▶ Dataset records

────

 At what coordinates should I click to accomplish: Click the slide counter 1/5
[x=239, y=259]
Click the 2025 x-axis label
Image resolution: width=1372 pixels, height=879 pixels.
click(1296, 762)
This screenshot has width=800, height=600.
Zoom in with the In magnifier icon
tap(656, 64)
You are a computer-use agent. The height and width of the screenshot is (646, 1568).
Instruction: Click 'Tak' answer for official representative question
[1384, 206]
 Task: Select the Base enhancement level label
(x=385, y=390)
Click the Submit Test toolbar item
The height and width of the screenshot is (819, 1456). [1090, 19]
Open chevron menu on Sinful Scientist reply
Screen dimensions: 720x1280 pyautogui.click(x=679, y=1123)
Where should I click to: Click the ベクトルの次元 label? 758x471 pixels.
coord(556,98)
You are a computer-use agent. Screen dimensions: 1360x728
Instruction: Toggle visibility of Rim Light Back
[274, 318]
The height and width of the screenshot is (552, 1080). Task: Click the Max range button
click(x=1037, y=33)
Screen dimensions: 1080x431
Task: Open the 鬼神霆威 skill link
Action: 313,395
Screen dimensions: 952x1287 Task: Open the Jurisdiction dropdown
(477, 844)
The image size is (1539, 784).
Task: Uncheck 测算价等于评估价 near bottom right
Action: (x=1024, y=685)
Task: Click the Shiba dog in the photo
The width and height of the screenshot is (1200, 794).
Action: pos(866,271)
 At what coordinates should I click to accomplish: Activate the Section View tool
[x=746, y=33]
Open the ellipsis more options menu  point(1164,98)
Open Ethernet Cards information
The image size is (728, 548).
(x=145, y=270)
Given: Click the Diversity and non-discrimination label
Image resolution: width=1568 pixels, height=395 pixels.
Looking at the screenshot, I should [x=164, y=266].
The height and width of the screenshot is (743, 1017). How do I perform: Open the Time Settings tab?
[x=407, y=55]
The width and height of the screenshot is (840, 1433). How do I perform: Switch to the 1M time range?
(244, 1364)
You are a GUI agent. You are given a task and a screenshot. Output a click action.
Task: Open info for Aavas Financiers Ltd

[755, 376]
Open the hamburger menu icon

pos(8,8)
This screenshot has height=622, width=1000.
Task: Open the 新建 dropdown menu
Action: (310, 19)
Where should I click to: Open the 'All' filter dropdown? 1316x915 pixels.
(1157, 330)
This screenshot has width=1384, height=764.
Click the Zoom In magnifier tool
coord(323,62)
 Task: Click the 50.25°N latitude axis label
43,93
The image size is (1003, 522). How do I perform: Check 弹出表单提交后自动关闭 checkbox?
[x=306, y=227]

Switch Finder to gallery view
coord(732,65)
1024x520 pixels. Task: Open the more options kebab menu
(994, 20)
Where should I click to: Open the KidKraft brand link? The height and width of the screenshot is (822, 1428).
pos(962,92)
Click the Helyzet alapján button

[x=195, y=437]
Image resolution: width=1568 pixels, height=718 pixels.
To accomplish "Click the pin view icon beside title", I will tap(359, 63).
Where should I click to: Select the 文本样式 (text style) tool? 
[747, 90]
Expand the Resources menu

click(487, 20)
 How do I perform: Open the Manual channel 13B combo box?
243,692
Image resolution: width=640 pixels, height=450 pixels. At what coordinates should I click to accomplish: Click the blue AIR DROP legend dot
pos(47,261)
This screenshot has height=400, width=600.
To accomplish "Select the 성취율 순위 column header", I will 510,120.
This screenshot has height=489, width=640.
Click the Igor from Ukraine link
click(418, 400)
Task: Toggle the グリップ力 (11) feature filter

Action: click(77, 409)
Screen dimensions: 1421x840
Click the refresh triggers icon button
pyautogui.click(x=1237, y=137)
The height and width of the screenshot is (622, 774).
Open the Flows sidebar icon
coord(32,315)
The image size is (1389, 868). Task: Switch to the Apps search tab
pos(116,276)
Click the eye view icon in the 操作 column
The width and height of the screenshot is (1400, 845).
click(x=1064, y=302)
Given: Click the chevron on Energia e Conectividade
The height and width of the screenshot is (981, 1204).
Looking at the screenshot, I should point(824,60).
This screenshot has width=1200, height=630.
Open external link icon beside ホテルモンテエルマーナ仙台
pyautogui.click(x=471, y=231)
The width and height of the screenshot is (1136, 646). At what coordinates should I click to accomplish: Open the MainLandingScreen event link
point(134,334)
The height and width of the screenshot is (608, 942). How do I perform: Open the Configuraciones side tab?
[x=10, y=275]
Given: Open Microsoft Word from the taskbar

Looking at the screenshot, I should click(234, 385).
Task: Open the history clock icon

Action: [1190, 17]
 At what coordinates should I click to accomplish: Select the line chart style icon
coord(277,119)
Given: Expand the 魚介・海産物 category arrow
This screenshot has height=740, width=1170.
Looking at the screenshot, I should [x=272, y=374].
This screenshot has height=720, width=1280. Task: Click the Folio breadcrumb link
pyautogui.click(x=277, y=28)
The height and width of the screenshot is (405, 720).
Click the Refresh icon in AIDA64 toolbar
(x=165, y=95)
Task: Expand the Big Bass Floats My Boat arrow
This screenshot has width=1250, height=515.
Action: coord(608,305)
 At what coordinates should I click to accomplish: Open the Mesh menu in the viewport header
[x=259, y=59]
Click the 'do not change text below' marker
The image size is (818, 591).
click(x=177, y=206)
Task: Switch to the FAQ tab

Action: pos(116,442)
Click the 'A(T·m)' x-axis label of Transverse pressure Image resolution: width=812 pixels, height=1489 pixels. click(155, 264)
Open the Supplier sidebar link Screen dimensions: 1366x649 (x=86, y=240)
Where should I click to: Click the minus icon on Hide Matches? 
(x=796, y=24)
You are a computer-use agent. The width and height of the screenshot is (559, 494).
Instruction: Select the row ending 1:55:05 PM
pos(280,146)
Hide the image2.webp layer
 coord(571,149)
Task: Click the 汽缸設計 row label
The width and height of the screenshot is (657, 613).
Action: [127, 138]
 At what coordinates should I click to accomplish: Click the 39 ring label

────

▶ YOUR INSTRUCTIONS
Rewrite the part of the rows that opens with the line containing "Task: Click the 汽缸設計 row label" and closes at the end of the rows, copying every line, requests included. Multiply each coordinate in the answers by 2.15 and round to a whole number, with halves rounded up.

▶ RESULT BELOW
Task: Click the 汽缸設計 row label
The width and height of the screenshot is (657, 613).
Action: [273, 297]
 At what coordinates should I click to accomplish: Click the 39 ring label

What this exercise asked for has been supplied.